Bien que d’éminent·e·s critiques et commissaires d’exposition aient soutenu avec enthousiasme l’art écologique d’A. Barney et de M. E. Marmolejo au début des années 198024, d’une manière générale l’œuvre de ces deux artistes n’a été ni bien comprise ni acceptée. Elles étaient pionnières du genre en Colombie et leur art préfigurait des pratiques futures qui, en se fondant sur des techniques nouvelles, réexamineraient elles aussi la place de l’être humain au sein de son milieu naturel. Désormais, la destruction de l’environnement est un thème très répandu dans l’art contemporain, partout dans le monde, et de célèbres artistes colombien·ne·s, comme Miguel Ángel Rojas (né en 1946), Clemencia Echeverri (née en 1950) ou Carolina Caycedo (née en 1978), sont admiré·e·s pour leurs travaux dans ce domaine.
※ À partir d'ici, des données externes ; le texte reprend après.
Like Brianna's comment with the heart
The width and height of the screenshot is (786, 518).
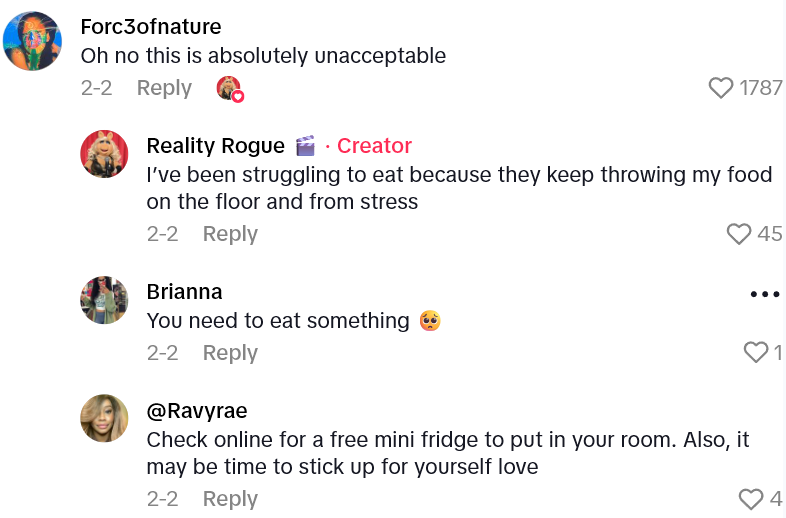pos(756,352)
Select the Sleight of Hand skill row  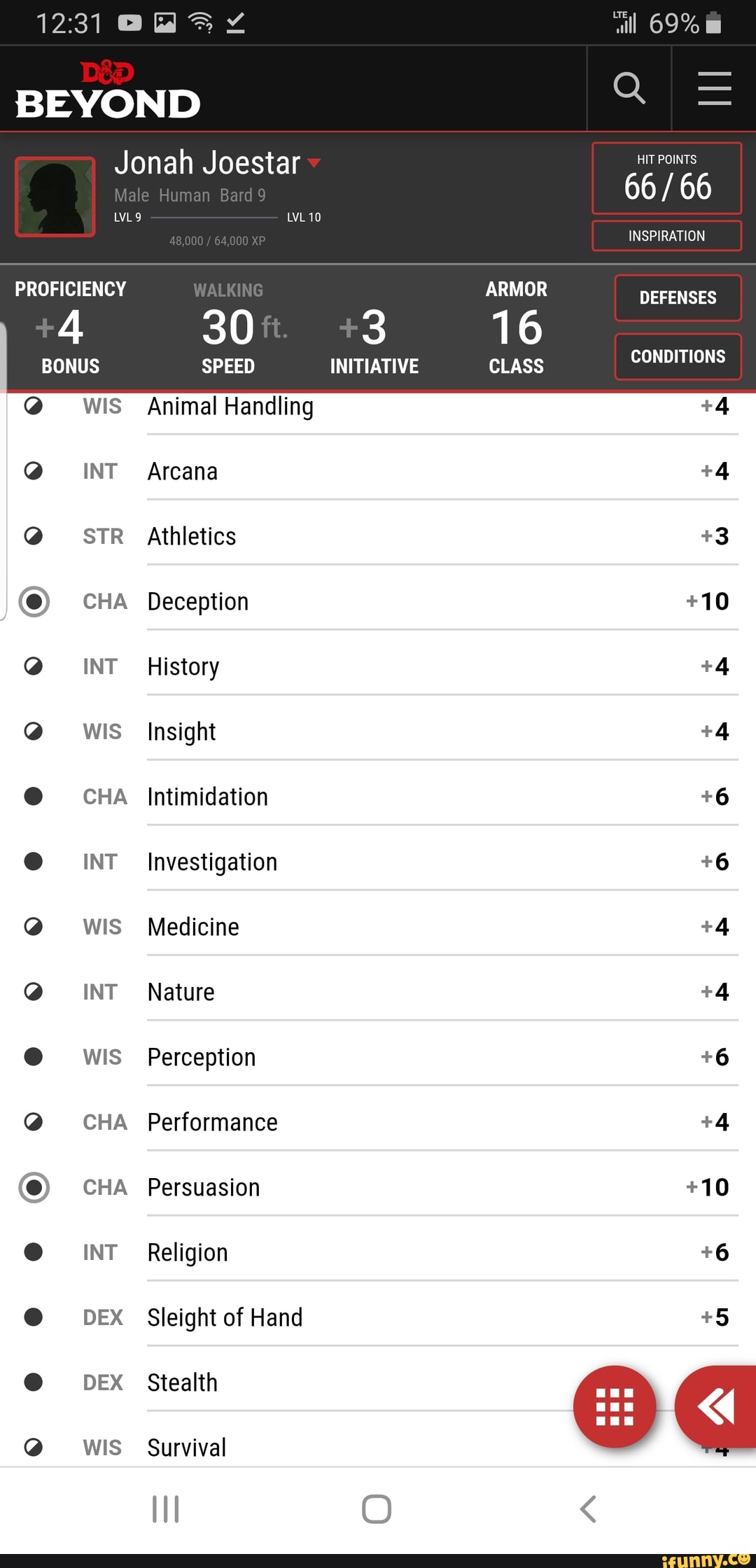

Il est juste que les annonciatrices de cette évolution de l’art colombien soient reconnues, particulièrement dans le contexte actuel de crise climatique, où les œuvres d’A. Barney et de M. E. Marmolejo sont que plus pertinentes.
Gina McDaniel Tarver est docteure et maîtresse de conférences en histoire de l’art à la Texas State University à San Marcos au Texas. Elle a obtenu son doctorat à l’University of Texas à Austin, où elle a bénéficié de la bourse d’études Fulbright. Elle s’est spécialisée dans l’art moderne et contemporain latino-américain, avec un intérêt particulier pour les politiques liées au genre, à l’espace et à l’écologie. Ses recherches portent sur les travaux de plusieurs femmes artistes, notamment ceux de Feliza Bursztyn (1933-1982), Beatriz González (née en 1938) et A. Barney, qui ont toutes en commun d’avoir défié les normes genrées et d’avoir activement participé à la formation de l’identité de l’art colombien. Elle est l’autrice de The New Iconoclasts: From Art of a New Reality to Conceptual Art in Colombia, 1961-1975 (Bogota, Ediciones Universidad de los Andes, 2016) et a dirigé avec Michele Greet l’ouvrage Art Museums of Latin America: Structuring Representation (New York, Routledge, 2018).